Une bombe lancée depuis le compte X du manager d’EF Education‑EasyPost
L’ancien coureur de l’US Postal Service, aujourd’hui directeur de l’équipe EF Education‑EasyPost, a publié deux messages sur X, soutenant la décision de l’International Testing Agency (ITA) d’organiser des tests nocturnes sur Tadej Pogacar et Jonas Vingegaard. Il a souligné que « si l’UCI avait pratiqué ces contrôles en 2001, le sport aurait été épargné de 25 ans de drames », insistant sur le besoin d’une vigilance accrue pour prévenir le dopage caché.
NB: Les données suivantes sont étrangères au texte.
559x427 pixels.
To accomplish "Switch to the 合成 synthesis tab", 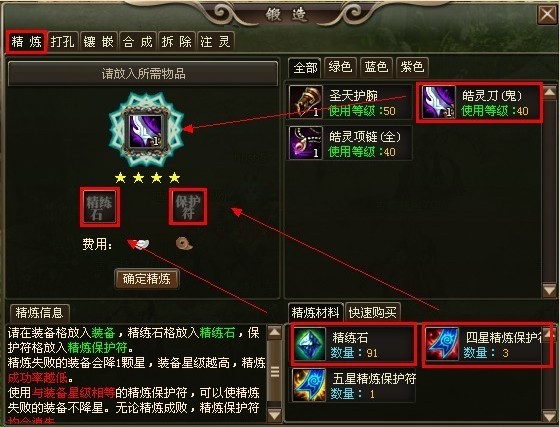I will [x=138, y=42].
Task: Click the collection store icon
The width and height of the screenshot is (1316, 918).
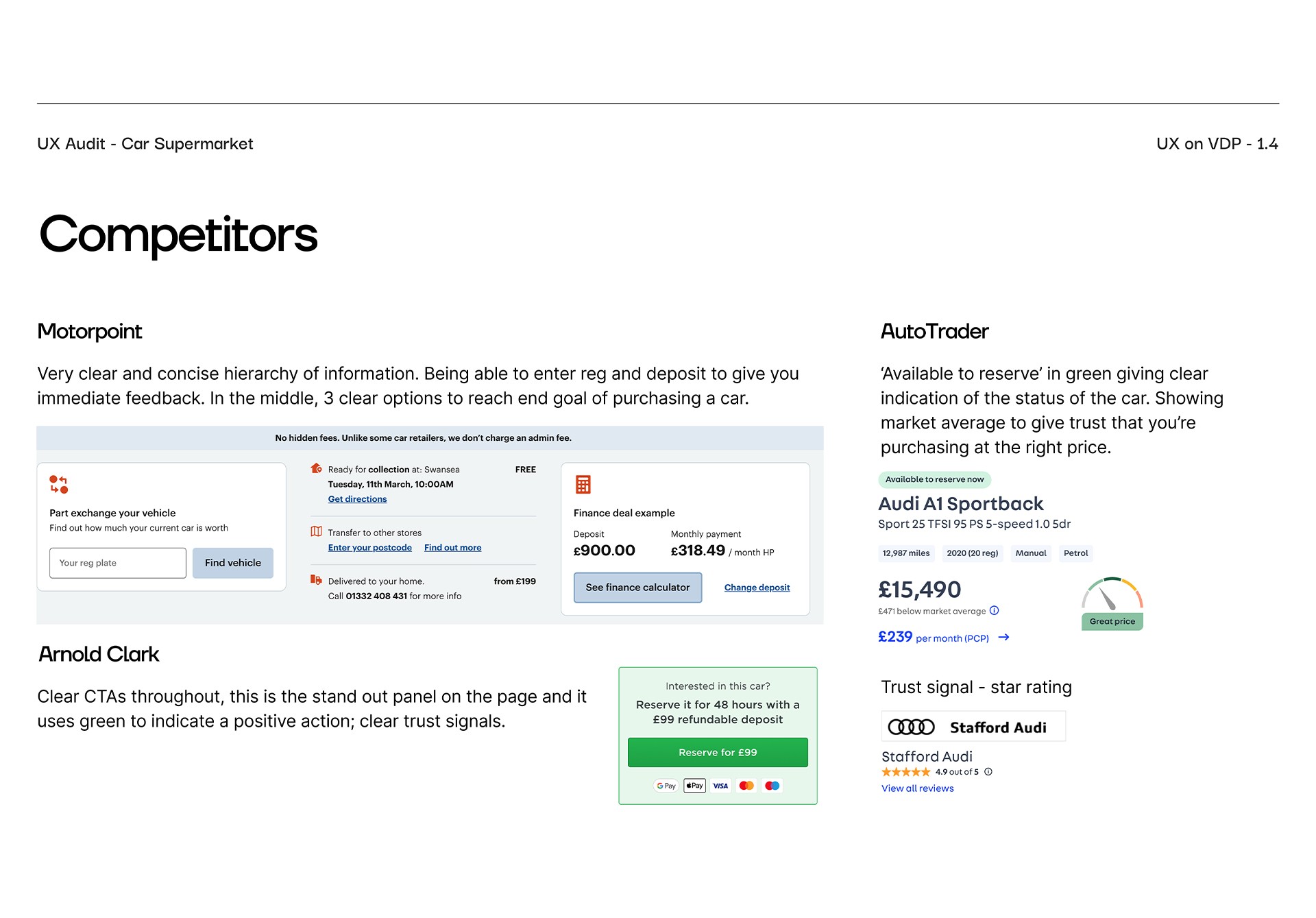Action: [316, 468]
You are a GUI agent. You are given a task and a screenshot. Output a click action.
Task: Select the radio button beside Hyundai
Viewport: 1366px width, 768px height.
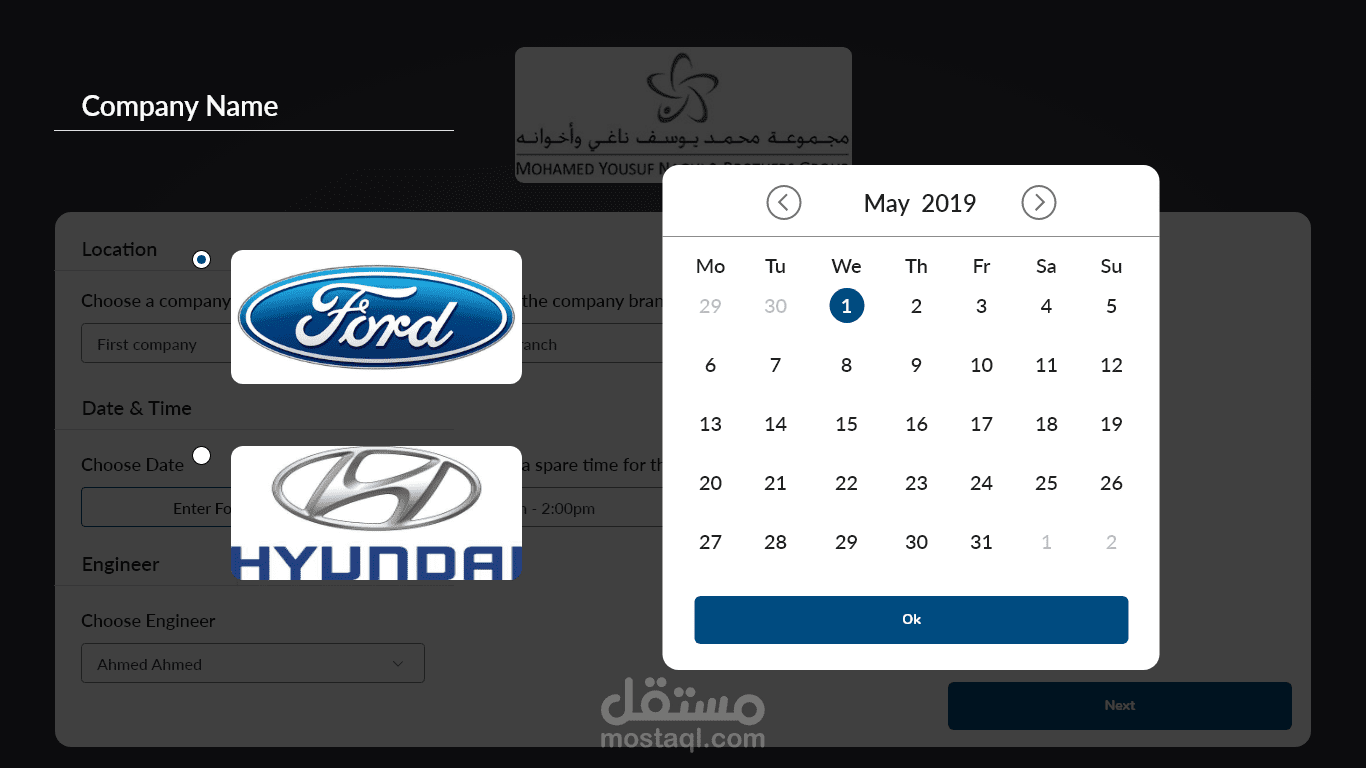pos(201,456)
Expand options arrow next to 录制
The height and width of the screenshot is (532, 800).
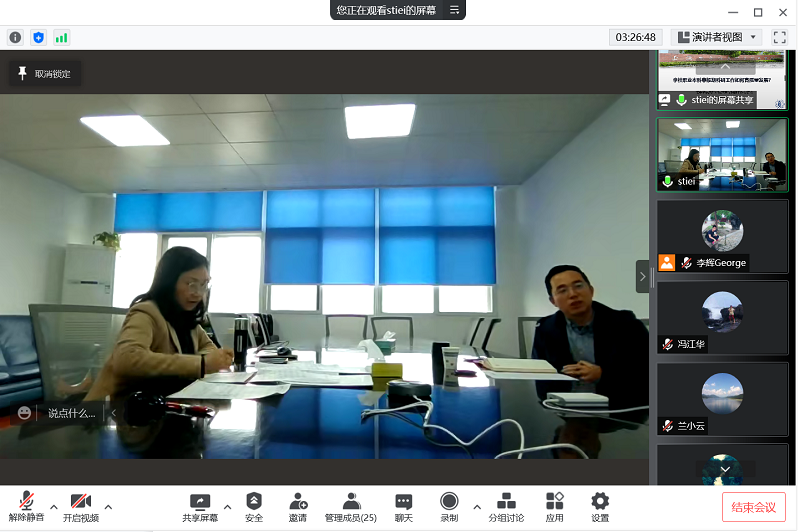[476, 505]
Dans un second message, Vaughters a ajouté que le fait de « sacrifier un peu de sommeil pour gagner en crédibilité » justifie ces contrôles, et que « je devrais m’excuser auprès d’eux deux », référant aux deux coureurs concernés.
Chronologie des tests nocturnes sur le Tour 2026
Entre les étapes 14 et 15, le maillot jaune Tadej Pogacar a été réveillé à 5 h du matin, tandis que le Danois Jonas Vingegaard a subi son test à 2 h du matin, peu après une chute qui l’a finalement contraint à abandonner. Ces prélèvements, autorisés par un juge des libertés et de la détention de Paris, sont prévus par le règlement antidopage de l’UCI, qui exige « des soupçons graves et spécifiques » pour déclencher des contrôles entre 23 h et 5 h.
- Contrôle de Pogacar : 5 h, avant le départ de l’étape.
- Contrôle de Vingegaard : 2 h, après la chute du coureur danois.
- Autorisation judiciaire : décision du tribunal de Paris.
Répercussions sur les coureurs et la lutte anti‑dopage
Les réactions du peloton ont été vives : plusieurs coureurs ont critiqué la perturbation du sommeil, arguant que la fatigue aurait pu contribuer à la chute de Vingegaard. Malgré ces critiques, Vaughters considère que la perte de repos constitue un sacrifice légitime pour restaurer la confiance du public.
Le débat relance la question de la fréquence des contrôles nocturnes et de leur impact sur la performance sportive, tout en soulignant le rôle croissant de l’ITA dans la surveillance du cyclisme professionnel.
Alors que les investigations continuent, le rythme imposé par ces tests nocturnes pourrait bien redéfinir les standards de l’inspection antidopage dans les compétitions de haut niveau.